Steve Cohen just scored a victory in his battle with the SEC

The Securities and Exchange Commission has dropped a portion of its civil case against SAC Capital founder Steve Cohen.

In a joint statement on Monday December 21, the SEC’s division of enforcement and Cohen’s lawyers said that the agency’s division of enforcement is abandoning its case relating to Cohen’s failure to supervise former SAC trader Michael Steinberg.

Steinberg’s own case was overturned this fall.

The SEC still maintains that Cohen failed to supervise Matthew Martoma, another trader who was convicted of insider trading and sentenced to nearly a decade in prison. Martoma sought to have his appeal overturned earlier this year. The appeal is still to be heard.

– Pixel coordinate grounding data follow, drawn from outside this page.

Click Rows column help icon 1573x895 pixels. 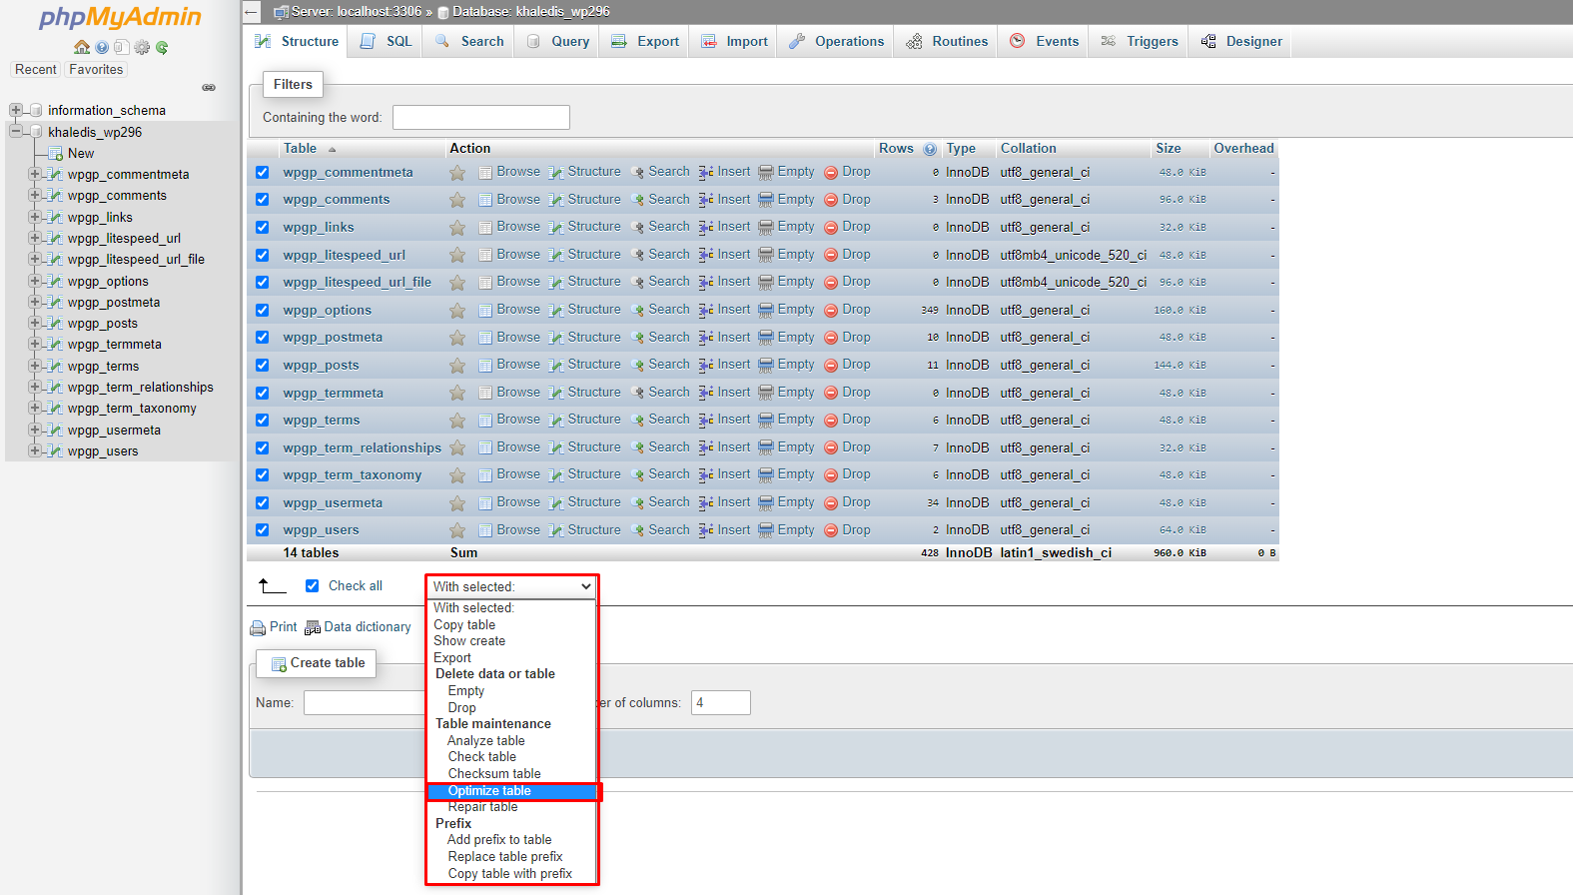tap(930, 149)
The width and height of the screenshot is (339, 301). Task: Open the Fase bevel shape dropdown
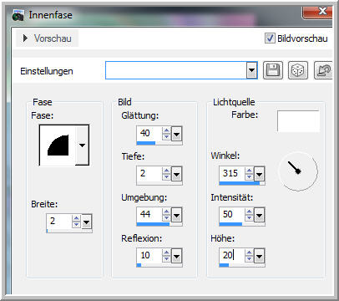coord(82,145)
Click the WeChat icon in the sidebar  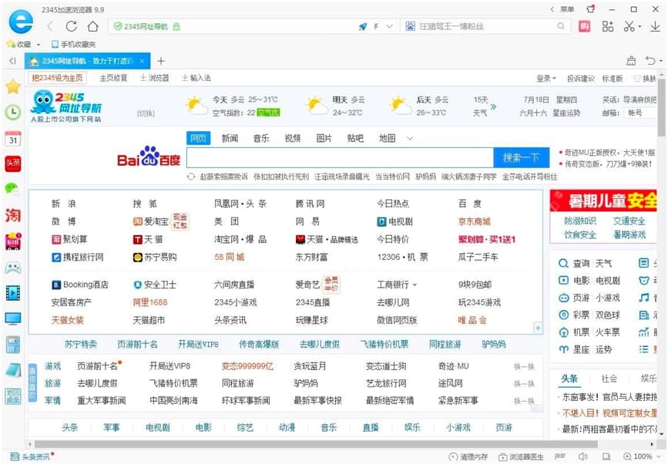[x=13, y=188]
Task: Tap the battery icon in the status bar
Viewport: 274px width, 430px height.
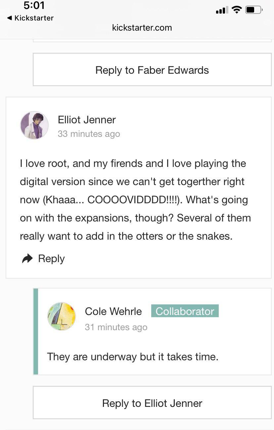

The convictions of the two men helped the SEC levy a $300 million fine against Cohen for failing to supervise Martoma and Steinberg, and separately push Cohen to a $1.8 billion settlement that barred him from managing outside investor funds.

Cohen now leads Point72 Asset Management, which invests the money of Cohen and his colleagues.

If the federal government has to abandon both failure to supervise counts against Cohen, it could open the door to him reclaiming hundreds of millions of dollars he was fined, and possibly even allow him to again manage outside capital, according to one former prosecutor.

Still, Cohen has a long way to go until he can reclaim everything he has lost to the federal government, the ex-prosecutor said.

“We are light years away from Steve Cohen being able to get his money back,” he said.

Another blow

For the federal government it is yet another blow to the once-undefeated track record of US Attorney Preet Bharara, the Department of Justice’s top lawyer policing Wall Street.

The SEC previously lost an appeal against the overturned convictions of two other traders outside of SAC, with that decision creating an important precedent for insider trading cases: that each party in the trade received a ‘benefit’ from the illegal insider trading.

A new hearing schedule will allow Cohen’s lawyers to challenge the amended case’s premise in April 2016, according to the ex-prosecutor.